DIRECTIONS FOR THIS TASK
Below this line are records; transcribe exactly the lines between the one holding "The height and width of the screenshot is (789, 1461)." and the one holding "Where should I", inclusive, and omit the pictures.

SUPPLIED DATA
==*==
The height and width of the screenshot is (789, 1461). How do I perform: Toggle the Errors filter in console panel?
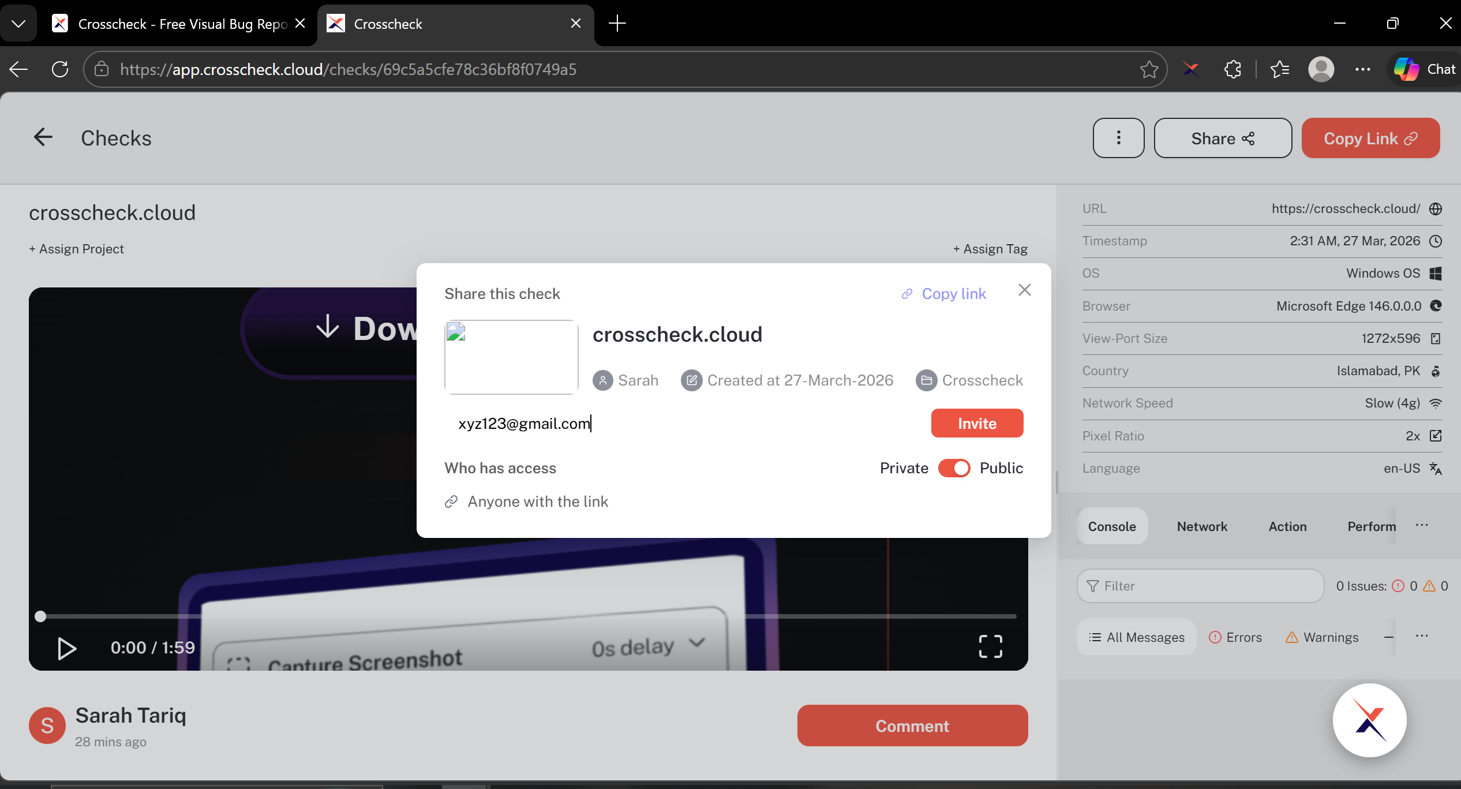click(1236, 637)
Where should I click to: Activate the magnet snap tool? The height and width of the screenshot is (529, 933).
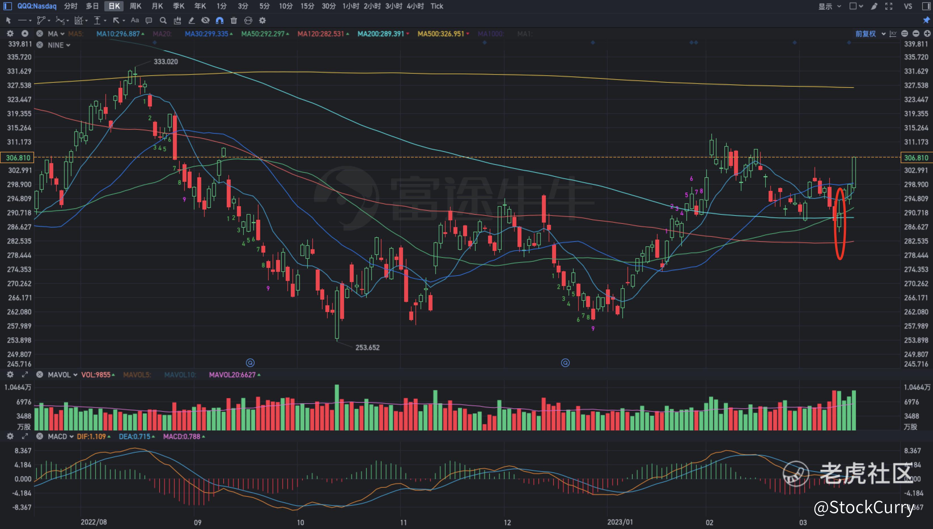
==*==
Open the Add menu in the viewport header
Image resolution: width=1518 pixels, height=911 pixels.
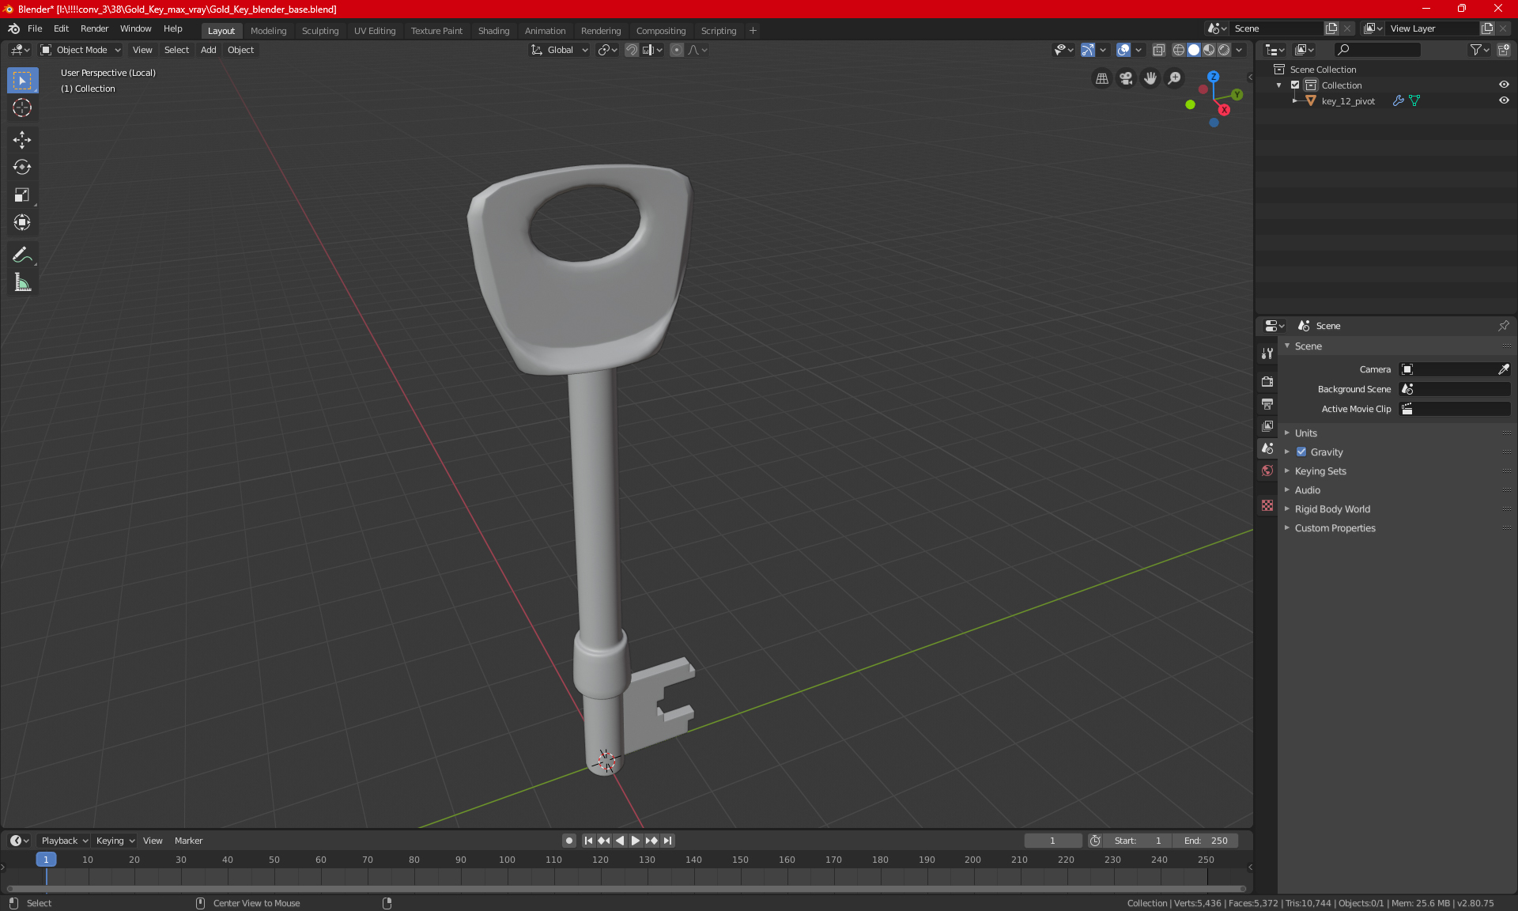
==*==
EXERCISE SOLUTION
The height and width of the screenshot is (789, 1461). How do I perform: Toggle the Errors filter in console panel?
click(1236, 637)
Where should I click to: Activate the magnet snap tool? The height and width of the screenshot is (529, 933).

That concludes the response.